Ivory is valuable and this leads to poaching (which is another way of saying ‘seeking more supplies of rare ivory’).

So…

The US government had decided to reduce the global supply of ivory by destroying six tonnes of the stuff.

“These stockpiles of ivory fuel the demand,” said Dan Ashe, director of the US Fish and Wildlife Service, “We need to crush the stores of ivory worldwide.”

And when supply is reduced, what happens to prices and therefore the motivation to secure new supplies? Anyone?

Surely if they wanted to reduce the incentive to poach ivory, rather than crushing their stockpile, they should have flooded the market with it. But of course Dan Ashe and his ilk work for governments and thus know nothing of this ‘economics’ malarkey.

20 comments to Ivory poaching and the law of supply and demand

  • Jaded Voluntaryist

    As always, a Simpson’s quote springs to mind involving Homer trying to sell Bart’s elephant:

    Blackheart: Mr. Simpson, I think you’ll find this amount more than fair.
    Lisa: Dad, I think he’s an ivory dealer! His boots are ivory, his hat is ivory, and I’m pretty sure that check is ivory.
    Homer: Lisa, a guy who’s got lots of ivory is less likely to hurt Stampy than a guy whose ivory supplies are low.

  • Natalie Solent (Essex)

    Princess Anne, whom I had not had down as one of the world’s great intellects, recently displayed a slightly better understanding of economics and a more thoughtful concern for what will actually promote animal welfare. According to a charity called World Horse Welfare, “thousands of Britain’s horses and ponies [are] at risk of abandonment and neglect.” Princess Anne is a patron of this charity, and spoke at some event for its benefit. She dared to suggest that horse owners might take better care of their animals if they believed they could sell them for meat, causing vast outrage.

  • Laird

    Yes, the decades-long War on (some) Drugs has certainly reduced worldwide supplies, hasn’t it? Such a resounding success certainly deserves to be emulated by exporting the strategy to another venue.

    “Mr. Ashe said keeping the stockpile could feed consumer demand for illegal souvenirs and trinkets.” Breathtaking in its idiocy, even for a bureaucrat.

  • CaptDMO

    And like petroleum supplanted the “market” for whale oil, where is the “trendy” replacement for the ivory market? Ivory is good for WHAT, that plastic (even “corn” plastics) doesn’t exceed in utility?

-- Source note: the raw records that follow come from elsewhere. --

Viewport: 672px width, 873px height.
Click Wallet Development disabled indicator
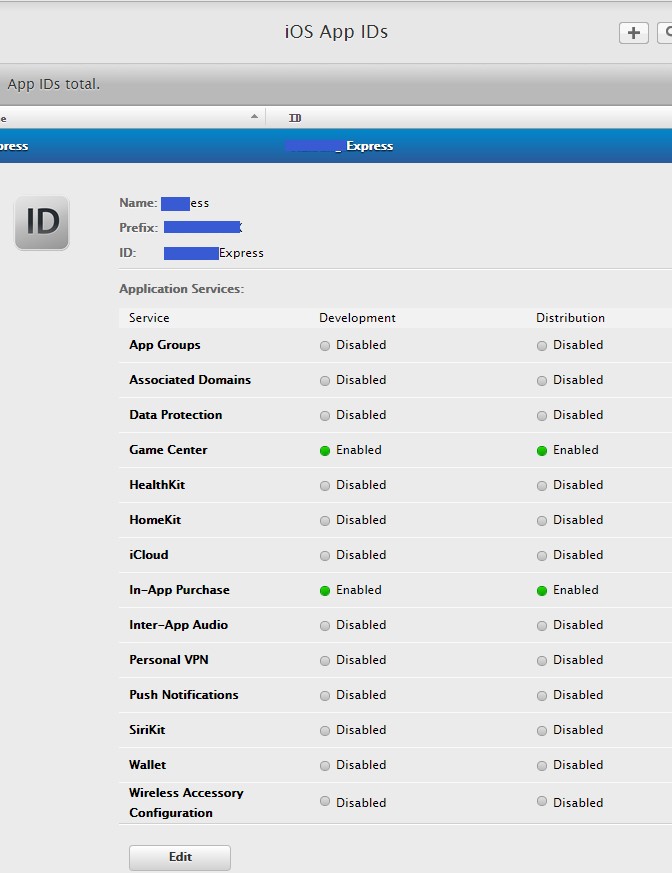click(325, 766)
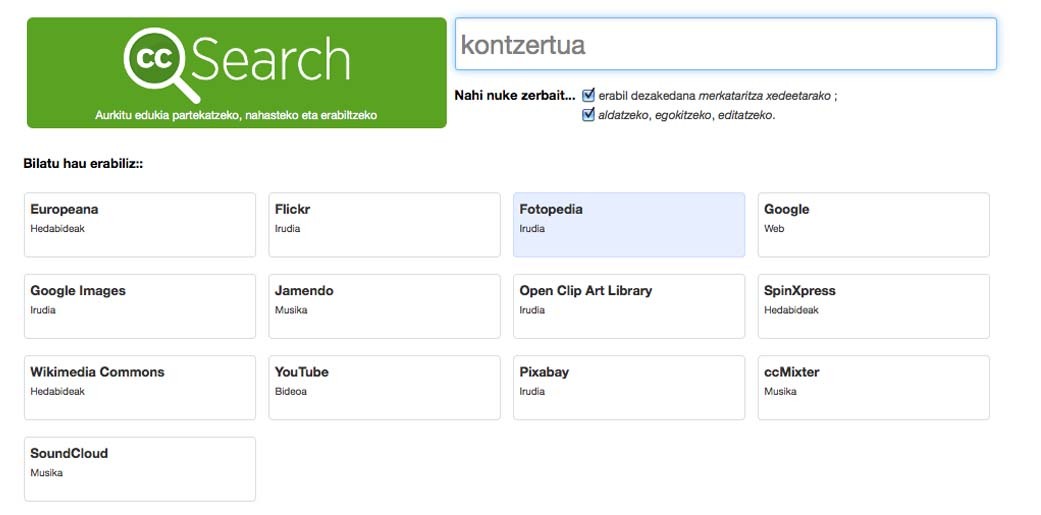Select Google Images source

tap(140, 307)
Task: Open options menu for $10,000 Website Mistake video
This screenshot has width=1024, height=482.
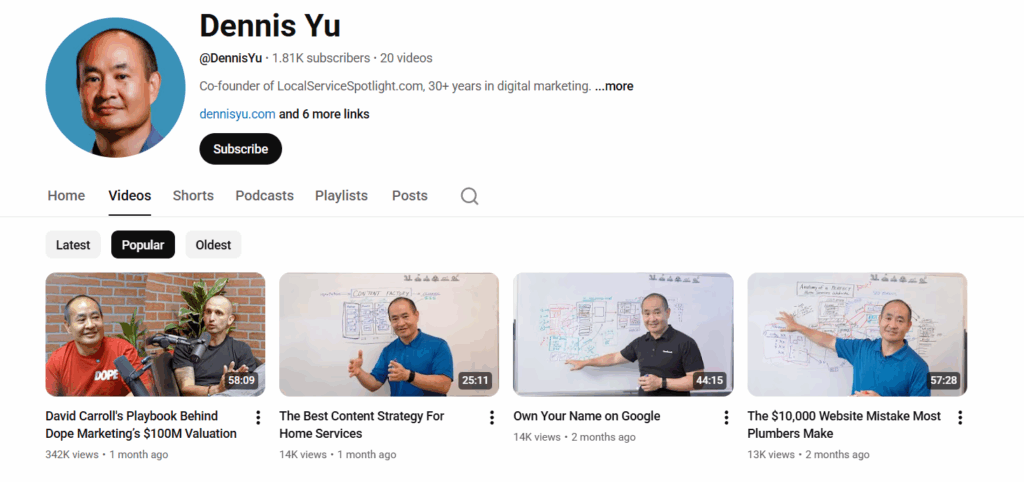Action: tap(959, 417)
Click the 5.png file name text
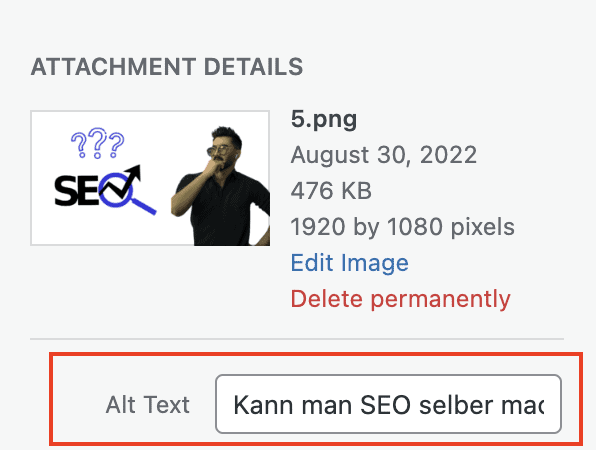Viewport: 596px width, 450px height. coord(324,120)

    Hasn’t “renewable” (including formerly-know-as-food) energy freed up enough of the (formerly-known-as-economically-irretrievable)petroleum supply for “desirable” accoutrements, you know,just like the Emperor’s new ones, to further replace “old” resources?

    Oh, wait. ANYBODY can own some of THOSE!

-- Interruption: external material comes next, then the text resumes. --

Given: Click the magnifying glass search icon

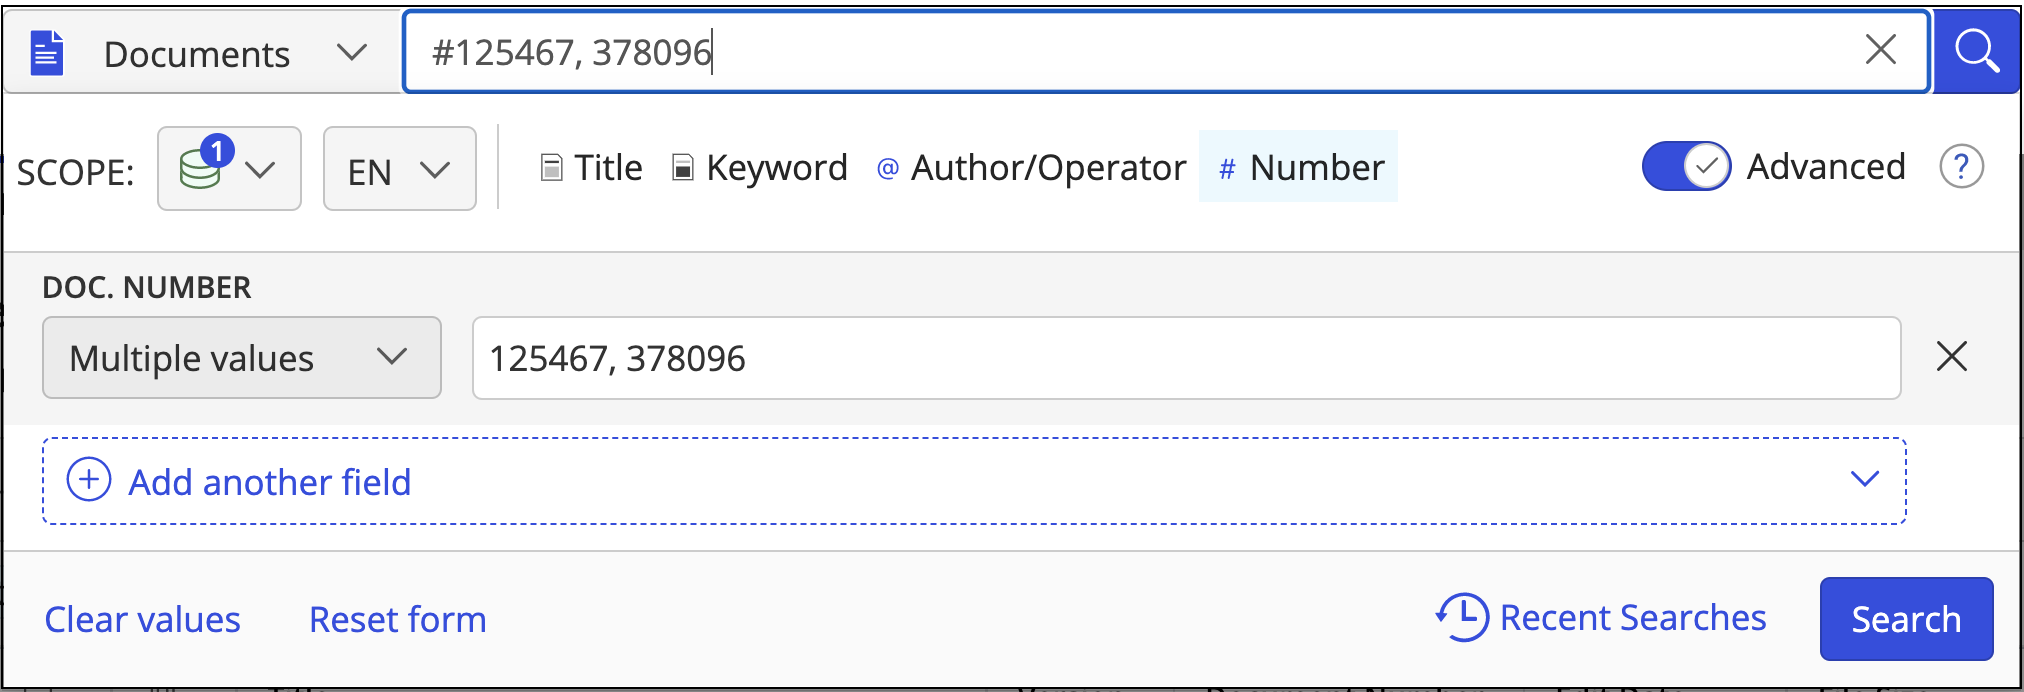Looking at the screenshot, I should (x=1976, y=51).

  • Natalie Solent (Essex)

    CaptDMO, good point. Reduction of the supply of a type of goods whose value arises only through the pleasure some people feel at owning something rare … that is even more certain to increase the price of that material than the reduction of the supply of a type of goods where rarity is incidental to the appeal.

    Poor elephants.

  • llamas

    It’s like these people actually revel in the destruction of things of beauty, value and utility. Note that a lot of the destroyed ivory was in the form of finished product – sculptures, artworks, trinkets of all sorts.

    It’s like they believe that destroying the ivory somehow un-kills the elephant.

    They could have sold the ivory to an eager, willing market, raked in a vast profit, and used that money to fund meaningful efforts to prevent poaching. But no, far better to destroy all that accumulated value.

    It reminds me of cash-for-clunkers. Let’s take millions of cars, with billions of dollars of retained value and utterly destroy that value. Let’s make poor people, who rely on a healthy used-car market, pay more for their cars because we arbitrarily eliminated a huge chunk of potential purchases from their options. Only an economic cretin could see this as being a good idea.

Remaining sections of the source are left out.